A report released by Canalys, a market research firm, said the shipment of smartphones rose 3 percent year-on-year to 86.6 million units in China in the fourth quarter.
Apple shipped 21.5 million smartphones in China in the fourth quarter and regained top position for the first time since the first quarter of 2015, accounting for a 25 percent market share, thanks to the release of the iPhone 13 series.
Oppo ranked second with 14.3 million units with a strong focus on its mid-to-high portfolio business. Honor consolidated its position in the top three with 14.2 million smartphones shipped, the report said.

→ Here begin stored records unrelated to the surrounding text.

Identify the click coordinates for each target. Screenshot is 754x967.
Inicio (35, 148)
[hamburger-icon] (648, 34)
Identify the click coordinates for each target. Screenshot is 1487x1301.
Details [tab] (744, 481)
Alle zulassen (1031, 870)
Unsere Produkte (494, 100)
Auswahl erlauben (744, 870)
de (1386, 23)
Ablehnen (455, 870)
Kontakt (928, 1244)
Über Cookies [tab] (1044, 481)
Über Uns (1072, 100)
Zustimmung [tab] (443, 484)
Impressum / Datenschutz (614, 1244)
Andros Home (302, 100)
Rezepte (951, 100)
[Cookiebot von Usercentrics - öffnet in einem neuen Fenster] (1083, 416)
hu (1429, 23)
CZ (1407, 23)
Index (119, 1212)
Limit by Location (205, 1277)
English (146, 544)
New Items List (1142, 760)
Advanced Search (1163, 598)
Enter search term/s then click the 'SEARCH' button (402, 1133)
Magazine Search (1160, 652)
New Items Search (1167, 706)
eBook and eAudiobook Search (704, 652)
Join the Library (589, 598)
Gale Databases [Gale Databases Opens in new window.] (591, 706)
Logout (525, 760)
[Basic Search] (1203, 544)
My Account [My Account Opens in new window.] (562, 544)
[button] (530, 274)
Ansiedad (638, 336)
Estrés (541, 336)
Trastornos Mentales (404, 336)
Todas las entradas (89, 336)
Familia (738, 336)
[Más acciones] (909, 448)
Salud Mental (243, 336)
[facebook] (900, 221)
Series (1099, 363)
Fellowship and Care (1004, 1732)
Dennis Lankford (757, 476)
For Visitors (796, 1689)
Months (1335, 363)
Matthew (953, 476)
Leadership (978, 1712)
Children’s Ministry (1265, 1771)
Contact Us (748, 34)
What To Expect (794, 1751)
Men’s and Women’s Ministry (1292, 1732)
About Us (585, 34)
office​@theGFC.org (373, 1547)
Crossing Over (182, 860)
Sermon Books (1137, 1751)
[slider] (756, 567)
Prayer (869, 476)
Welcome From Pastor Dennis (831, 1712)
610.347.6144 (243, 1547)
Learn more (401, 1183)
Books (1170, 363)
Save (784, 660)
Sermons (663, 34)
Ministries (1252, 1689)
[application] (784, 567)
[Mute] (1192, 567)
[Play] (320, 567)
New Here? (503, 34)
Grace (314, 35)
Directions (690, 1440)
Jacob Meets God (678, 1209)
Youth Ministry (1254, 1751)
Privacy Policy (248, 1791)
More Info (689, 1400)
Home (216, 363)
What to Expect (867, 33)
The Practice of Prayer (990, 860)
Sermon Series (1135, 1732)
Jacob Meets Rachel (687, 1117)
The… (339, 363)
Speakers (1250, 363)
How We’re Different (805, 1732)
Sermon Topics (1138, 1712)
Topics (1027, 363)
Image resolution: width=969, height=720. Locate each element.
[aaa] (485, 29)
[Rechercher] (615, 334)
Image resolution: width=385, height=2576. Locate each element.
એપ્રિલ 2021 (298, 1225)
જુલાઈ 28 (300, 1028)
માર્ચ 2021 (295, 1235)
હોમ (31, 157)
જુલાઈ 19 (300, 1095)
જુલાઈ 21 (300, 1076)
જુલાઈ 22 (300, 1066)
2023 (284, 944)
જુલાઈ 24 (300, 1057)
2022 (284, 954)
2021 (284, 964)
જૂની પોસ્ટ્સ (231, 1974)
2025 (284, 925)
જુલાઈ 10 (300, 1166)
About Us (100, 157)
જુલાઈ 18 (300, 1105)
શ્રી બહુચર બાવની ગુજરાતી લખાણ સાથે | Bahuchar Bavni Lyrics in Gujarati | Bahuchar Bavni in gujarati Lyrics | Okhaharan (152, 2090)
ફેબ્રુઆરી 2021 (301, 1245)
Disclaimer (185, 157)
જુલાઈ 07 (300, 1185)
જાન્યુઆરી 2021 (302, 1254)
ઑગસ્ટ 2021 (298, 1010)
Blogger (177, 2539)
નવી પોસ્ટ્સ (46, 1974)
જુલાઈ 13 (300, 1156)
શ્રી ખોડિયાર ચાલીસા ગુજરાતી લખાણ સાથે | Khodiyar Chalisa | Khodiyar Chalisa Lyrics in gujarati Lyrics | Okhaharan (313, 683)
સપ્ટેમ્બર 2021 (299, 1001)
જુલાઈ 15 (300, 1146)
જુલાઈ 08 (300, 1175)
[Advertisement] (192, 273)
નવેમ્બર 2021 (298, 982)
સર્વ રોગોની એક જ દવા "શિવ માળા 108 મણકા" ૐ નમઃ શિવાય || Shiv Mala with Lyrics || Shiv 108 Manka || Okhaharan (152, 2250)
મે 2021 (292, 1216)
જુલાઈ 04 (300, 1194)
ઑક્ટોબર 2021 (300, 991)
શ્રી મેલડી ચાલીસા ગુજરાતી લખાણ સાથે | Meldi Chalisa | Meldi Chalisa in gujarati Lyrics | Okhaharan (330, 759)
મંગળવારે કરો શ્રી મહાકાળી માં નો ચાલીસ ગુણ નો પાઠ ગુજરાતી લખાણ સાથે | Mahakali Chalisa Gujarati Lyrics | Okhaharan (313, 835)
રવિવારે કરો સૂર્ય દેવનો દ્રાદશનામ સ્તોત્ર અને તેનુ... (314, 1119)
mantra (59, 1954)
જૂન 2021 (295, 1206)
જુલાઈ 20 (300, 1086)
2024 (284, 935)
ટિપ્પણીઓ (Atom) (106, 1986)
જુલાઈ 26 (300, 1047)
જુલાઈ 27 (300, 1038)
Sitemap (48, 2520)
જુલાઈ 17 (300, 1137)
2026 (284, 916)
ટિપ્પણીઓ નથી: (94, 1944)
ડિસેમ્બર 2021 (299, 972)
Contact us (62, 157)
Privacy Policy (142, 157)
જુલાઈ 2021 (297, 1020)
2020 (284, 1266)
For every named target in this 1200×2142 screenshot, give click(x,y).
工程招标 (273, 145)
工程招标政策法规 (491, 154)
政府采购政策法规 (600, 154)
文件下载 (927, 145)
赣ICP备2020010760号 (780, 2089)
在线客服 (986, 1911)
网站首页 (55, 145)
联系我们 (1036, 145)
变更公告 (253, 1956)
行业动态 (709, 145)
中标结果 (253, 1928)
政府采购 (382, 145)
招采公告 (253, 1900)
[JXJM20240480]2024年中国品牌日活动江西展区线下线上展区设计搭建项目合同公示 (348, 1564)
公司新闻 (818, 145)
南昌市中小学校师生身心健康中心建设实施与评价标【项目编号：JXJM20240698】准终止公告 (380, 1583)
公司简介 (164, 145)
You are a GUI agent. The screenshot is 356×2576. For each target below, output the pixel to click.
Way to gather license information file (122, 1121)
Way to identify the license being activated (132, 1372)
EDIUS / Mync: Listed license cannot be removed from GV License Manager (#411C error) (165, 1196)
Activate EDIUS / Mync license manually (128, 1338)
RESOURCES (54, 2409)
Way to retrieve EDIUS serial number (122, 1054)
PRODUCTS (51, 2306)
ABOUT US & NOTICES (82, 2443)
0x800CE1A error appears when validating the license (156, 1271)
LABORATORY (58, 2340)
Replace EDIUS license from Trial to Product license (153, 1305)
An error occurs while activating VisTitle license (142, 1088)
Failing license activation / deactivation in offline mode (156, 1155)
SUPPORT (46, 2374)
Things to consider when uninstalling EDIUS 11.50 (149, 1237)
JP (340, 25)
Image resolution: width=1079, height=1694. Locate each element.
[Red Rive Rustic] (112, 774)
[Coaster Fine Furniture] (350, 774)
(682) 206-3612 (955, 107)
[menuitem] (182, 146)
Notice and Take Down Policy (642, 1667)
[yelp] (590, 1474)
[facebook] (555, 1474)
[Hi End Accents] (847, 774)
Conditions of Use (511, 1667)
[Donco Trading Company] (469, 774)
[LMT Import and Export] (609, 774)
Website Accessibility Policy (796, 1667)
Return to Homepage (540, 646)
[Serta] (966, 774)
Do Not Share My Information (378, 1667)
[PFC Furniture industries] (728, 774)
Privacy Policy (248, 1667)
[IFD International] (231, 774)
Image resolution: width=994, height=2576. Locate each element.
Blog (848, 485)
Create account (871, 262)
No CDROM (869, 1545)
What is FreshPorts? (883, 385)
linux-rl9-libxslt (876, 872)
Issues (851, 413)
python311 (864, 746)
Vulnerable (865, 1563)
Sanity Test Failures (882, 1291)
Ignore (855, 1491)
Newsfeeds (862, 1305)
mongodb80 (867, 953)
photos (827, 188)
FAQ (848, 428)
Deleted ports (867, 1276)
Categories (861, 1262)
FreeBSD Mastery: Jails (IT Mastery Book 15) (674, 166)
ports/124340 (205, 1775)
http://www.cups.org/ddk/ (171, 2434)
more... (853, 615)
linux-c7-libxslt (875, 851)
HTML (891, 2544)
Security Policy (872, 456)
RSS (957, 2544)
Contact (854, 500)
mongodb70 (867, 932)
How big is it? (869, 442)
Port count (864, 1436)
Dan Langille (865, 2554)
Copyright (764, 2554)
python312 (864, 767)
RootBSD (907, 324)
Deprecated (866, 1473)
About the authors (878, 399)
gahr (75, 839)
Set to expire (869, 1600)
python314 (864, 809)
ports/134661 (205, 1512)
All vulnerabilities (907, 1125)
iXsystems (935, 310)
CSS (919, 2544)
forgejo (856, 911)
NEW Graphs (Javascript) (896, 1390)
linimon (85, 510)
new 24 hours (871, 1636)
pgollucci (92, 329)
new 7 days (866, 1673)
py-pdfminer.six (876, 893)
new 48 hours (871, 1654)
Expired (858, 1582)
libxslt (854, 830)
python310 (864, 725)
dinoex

"The shipments of smartphones priced more than $800 almost doubled in 2021 compared with 2020, which accounted for about 16 percent of China's smartphone market last year," said Amber Liu, a research analyst at Canalys, adding more handset makers will enter the premium smartphone segment.
China will remain the world's largest high-end smartphone market in 2022, Liu said.
"Gaining a meaningful share in the high-end segment gives vendors early access to innovative technologies and component supply security, as well as negotiating power in channel cooperation."
Although Samsung topped the list in the global smartphone market for several years, its brand awareness among Chinese consumers is not high, she added. Samsung needs to strengthen brand building and operation, as well as expand online and offline retail channels through collaboration with local partners, she added.
Zhang Mengmeng, research analyst at Counterpoint Research, a market research provider, also said Samsung will still encounter some difficulties in the high-end smartphone market in China, which is currently dominated by Apple's iPhones, and many users of Huawei's smartphones are switching to iPhones.
Although the shipment of Huawei's smartphones dropped dramatically last year due to US government restrictions, other domestic brands have worked hard. But none of them has succeeded in expanding their presence in the premium segment, Zhang said, adding it takes a long time to nurture a high-end phone brand.